CutMix is the load-bearing knob. \(+2.9\% \) over bare, a single config change. The ViT-Tiny ablation in Ch 10 reaches the same conclusion at a different architecture: CutMix alone is the biggest single lift.
Random Erasing and RandAugment at M=9 are in the same tier. \(+0.7\% \) and \(+0.5\% \) respectively; both at the edge of seed noise.
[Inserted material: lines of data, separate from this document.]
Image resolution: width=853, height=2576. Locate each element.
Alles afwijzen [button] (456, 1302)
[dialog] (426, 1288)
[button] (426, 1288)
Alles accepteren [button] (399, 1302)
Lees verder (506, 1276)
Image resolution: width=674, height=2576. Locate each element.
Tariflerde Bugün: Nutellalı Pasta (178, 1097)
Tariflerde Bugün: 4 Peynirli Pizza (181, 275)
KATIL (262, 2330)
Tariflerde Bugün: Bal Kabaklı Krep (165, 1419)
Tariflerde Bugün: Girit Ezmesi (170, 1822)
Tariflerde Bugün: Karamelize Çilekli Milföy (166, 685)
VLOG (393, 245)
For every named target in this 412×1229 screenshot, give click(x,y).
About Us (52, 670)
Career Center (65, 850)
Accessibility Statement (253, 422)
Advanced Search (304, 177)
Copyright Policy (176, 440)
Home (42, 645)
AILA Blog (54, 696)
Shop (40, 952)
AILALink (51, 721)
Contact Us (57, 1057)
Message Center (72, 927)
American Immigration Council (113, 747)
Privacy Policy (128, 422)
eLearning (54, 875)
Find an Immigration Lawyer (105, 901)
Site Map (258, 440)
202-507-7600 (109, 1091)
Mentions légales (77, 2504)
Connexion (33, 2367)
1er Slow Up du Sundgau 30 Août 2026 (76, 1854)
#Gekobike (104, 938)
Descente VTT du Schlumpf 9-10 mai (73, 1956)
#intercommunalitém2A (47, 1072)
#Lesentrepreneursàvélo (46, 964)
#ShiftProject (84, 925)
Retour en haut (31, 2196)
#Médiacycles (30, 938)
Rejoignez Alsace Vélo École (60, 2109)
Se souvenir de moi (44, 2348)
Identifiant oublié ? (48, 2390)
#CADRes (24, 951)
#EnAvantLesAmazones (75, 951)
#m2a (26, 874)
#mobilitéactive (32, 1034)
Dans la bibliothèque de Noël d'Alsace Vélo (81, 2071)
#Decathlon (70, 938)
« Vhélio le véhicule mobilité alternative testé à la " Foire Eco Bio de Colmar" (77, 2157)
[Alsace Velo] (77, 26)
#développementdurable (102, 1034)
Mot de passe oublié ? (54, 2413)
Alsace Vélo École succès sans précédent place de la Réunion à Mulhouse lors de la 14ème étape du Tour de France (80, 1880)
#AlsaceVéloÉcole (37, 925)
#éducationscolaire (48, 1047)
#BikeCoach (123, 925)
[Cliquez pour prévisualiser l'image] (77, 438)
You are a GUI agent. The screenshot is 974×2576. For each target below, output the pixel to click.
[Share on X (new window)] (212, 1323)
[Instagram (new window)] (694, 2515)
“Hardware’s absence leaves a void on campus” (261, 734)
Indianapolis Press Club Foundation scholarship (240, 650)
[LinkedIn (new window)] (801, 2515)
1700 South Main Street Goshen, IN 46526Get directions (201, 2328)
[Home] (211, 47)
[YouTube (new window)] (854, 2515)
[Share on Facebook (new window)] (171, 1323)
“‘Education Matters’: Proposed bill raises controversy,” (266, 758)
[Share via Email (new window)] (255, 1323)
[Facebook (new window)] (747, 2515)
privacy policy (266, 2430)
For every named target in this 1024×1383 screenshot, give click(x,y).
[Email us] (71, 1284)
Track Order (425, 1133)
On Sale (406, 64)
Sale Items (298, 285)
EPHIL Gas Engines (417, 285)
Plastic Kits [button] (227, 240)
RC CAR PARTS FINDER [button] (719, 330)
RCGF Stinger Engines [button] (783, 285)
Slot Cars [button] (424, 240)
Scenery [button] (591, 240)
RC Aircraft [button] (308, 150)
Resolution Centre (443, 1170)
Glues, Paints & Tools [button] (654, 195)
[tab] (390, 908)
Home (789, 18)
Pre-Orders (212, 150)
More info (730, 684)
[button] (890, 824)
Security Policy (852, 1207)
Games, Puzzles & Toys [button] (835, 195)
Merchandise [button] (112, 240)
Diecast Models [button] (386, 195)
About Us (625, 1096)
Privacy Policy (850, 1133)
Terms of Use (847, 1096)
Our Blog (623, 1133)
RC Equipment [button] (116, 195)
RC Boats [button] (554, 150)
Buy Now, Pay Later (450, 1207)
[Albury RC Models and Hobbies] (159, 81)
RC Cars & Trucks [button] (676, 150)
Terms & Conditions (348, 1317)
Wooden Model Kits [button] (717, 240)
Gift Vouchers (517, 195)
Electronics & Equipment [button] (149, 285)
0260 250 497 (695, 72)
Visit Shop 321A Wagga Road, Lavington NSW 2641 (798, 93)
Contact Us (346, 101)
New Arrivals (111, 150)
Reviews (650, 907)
M=9 is too aggressive for our 9.5K-image scale (the paper trained on 1.2M images), and erasing 25% of pixels is in the same noise band.
Mixup actively hurts at this scale. \(-1.5\% \) below bare. The blended-label gradient signal is too aggressive at \(\sim \)475 images per class; the model can’t extract a clean target from a Beta(0.8, 0.8) mix of two images when each class has so few exemplars. A Mixup ablation on full ImageNet (1.28M images, \(\sim \)1280 per class) typically lifts \(+0.5\) to \(+1.0\); here we’re 100\(\times \) below that data scale.

One seed per cell. The \(+0.5\% \) and \(+0.7\% \) deltas on RandAugment and Random Erasing are within noise; the \(+2.9\% \) delta from CutMix and the \(-1.5\% \) delta from Mixup are well above. The cross- architecture confirmation with Ch 10’s ViT-Tiny ablation (CutMix \(\gg \) RandAug at the same data scale) suggests the ranking is data-regime-driven, not architecture-driven.